Note that Australian Sprat samples have been impossible to obtain regarding taxon sampling.

== Cooking and food==
Note there is minimal human interaction and Sprats for a variety of reason. However, humans use Sprats to create fishmeal or for their own personal consumption. The Australian Sprat is a small oily fish which possesses an abundance of nutrients. In terms of seafood, it is considered one of the most nutritious varieties. To be preserved, it is smoked and then placed into a can of either oil or brine. Many people enjoy the smoky flavour and will use the sprat is a variety of different dishes and cuisines.

There are many ways which sprats can be cooked and consumed. Sprats can be cooked in the pan with salt, pepper, and lemon juice on toast. Another option is having a whole sprat on toast with egg is also a good meal. Finally, Sprats can also be placed into a stew depending upon the season. Overall, the sprat can be eaten either fresh, fry, broil, grill, bake, smoke or salted.

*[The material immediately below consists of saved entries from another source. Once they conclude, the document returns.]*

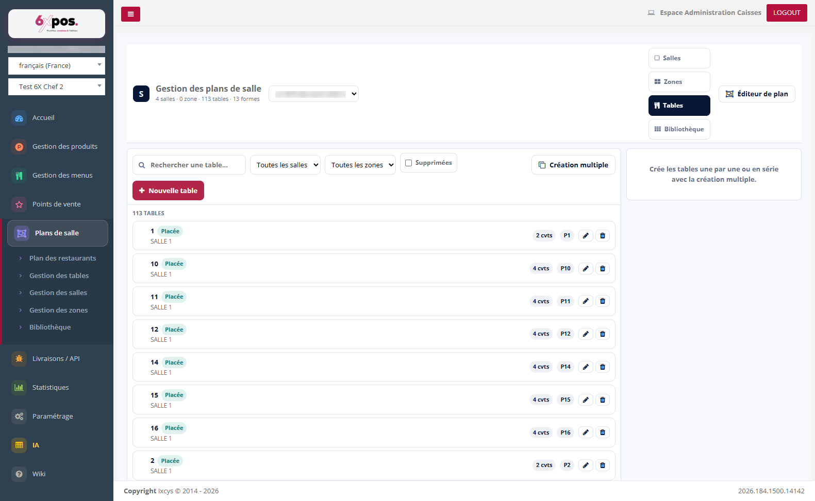This screenshot has width=815, height=501.
Task: Delete table 12 using trash icon
Action: [603, 334]
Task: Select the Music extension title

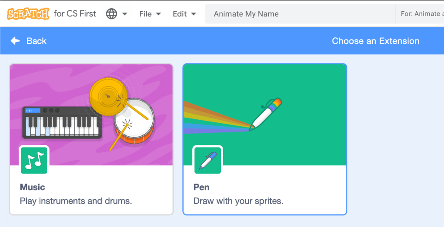Action: tap(33, 187)
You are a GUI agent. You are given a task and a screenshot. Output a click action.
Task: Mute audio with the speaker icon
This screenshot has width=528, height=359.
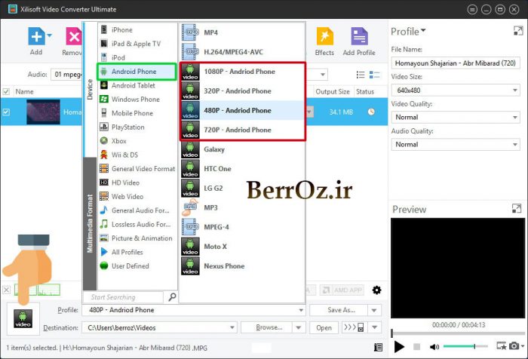tap(434, 347)
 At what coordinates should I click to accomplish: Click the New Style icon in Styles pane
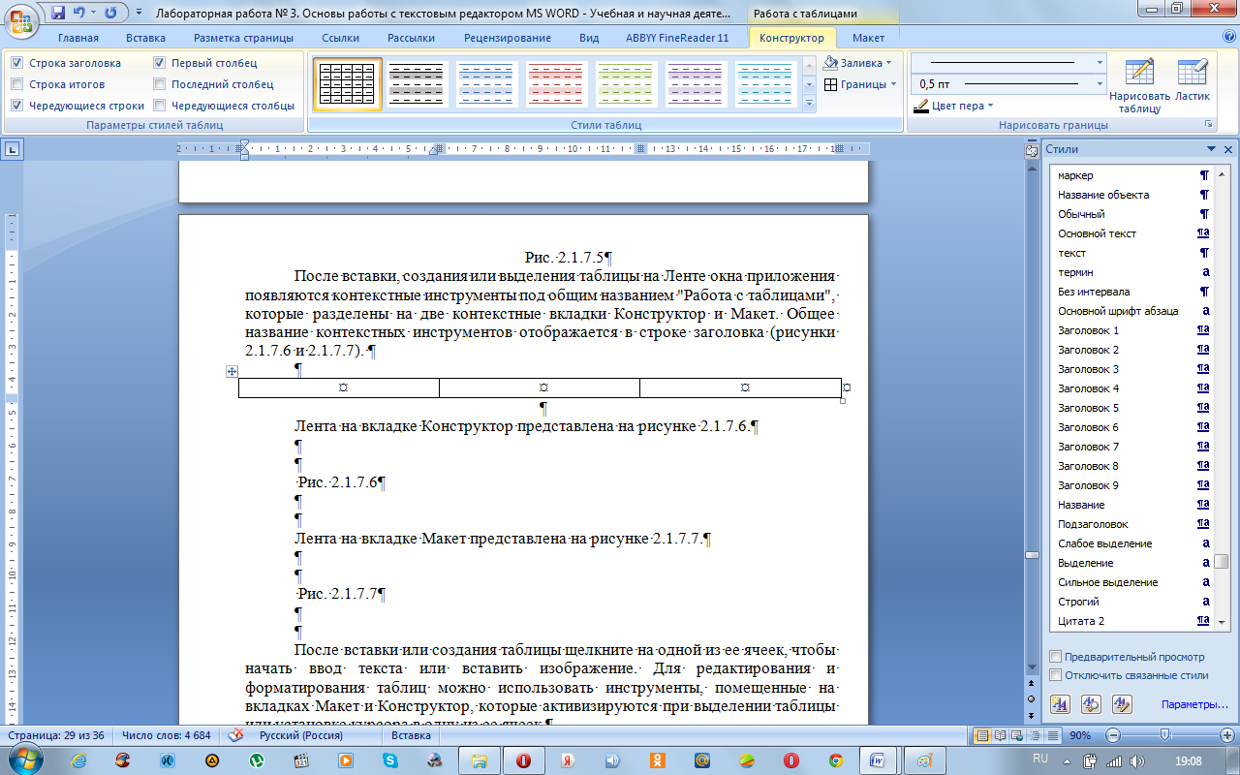click(x=1060, y=704)
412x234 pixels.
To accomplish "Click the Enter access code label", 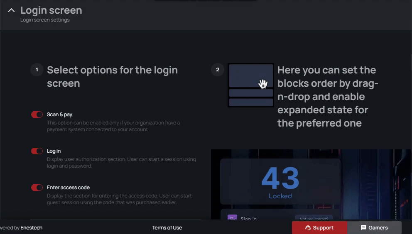I will tap(68, 188).
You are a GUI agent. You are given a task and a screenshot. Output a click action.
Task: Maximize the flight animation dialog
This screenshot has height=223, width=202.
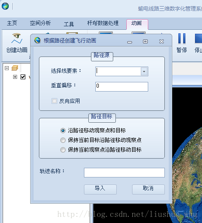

The following are a list of nutrition facts for sprats per 100 grams.

Nutrition
| Name | Amount | % of daily intake |
|---|---|---|
| Calories | 157 kcal | 7.9% |
| Carbohydrates | 0g | 0.0% |
| Fibre | 0g | 0.0% |
| Sugar | 0g | 0.0% |
| Fat | 6.53g | 10.0% |
| Saturated Fat | 1.47g | 7.4% |
| Monounsaturated | 2.7g | n/a |
| Polyunsaturated | 1.54g | n/a |
| Omega-3 | 1.38g | n/a |
| Omega-6 | 0.14g | n/a |
| Protein | 23.03g | 46.1% |

Vitamins and minerals
| Name | % of daily intake |
|---|---|
| Vitamin B12 | 548 |
| Niacin (B3) | 26 |
| Riboflavin (B2) | 23 |
| Vitamin B6 | 21 |
| Vitamin D | 15 |
| Pantothenic acid (B5) | 15 |
| Choline | 15 |
| Thiamin (B1) | 9 |
| Vitamin E | 5 |
| Folate | 3 |
| Vitamin A | 2 |
| Vitamin C | 1 |
| Selenium | 85 |
| Phosphorus | 24 |
| Zinc | 12 |
| Magnesium | 10 |
| Potassium | 9 |
| Copper | 13 |
| Iron | 8 |
| Calcium | 6 |
| Sodium | 5 |
| Manganese | 2 |

Australian sprat has large amounts of Omega-3. The Omega-3 comes in two forms, EPA (Eicosapentaenoic acid) and DHA (Docosahexaenoic acid) which are both the most bio-available form of Omega-3. Omega-3 is considered an essential fatty acid for a healthy diet.

Omega-3 positively impacts the body through its anti-inflammatory benefits. It also helps the cardiovascular system, whilst lowering blood pressure and triglyceride levels. Australian Sprat are also a great source of Vitamin D with 100g of Sprat being 15% of recommended daily intake. Vitamin D benefits the body by protecting the immune, nervous and skeletal system. It is also a source of Vitamin B12 which plays in energy production as well as DNA and red bloody cell production.

One of the main problems with consuming too many large fish is the high mercury content which they have. The Australian Sprat is low in the food chain compared to larger animals which means that they don't accumulate much mercury through their diet. Other larger fish in the food chain eat a collection of smaller fish which contain small amount of mercury individually which can collectively become an issue. Studies have shown that mercury content in sprats are low. The issue of adding sprats to your diet is the purine content. The purine content is sprats is high. Too much purine can affect the body due to the breakdown of purine in uric acid in the body.

== Reproduction and threats to reproduction==
The Australian Sprat takes approximately 15 days from fertilisation to hatching. The process of reproduction and breeding for a sprat is via spawning. This is the process where eggs are fertilised outside of the body. The female sprats release their eggs into the warm water and the male releases sperm to fertilise them. Some of the long terms threats to reproduction include climate change, over-fishing and pollution.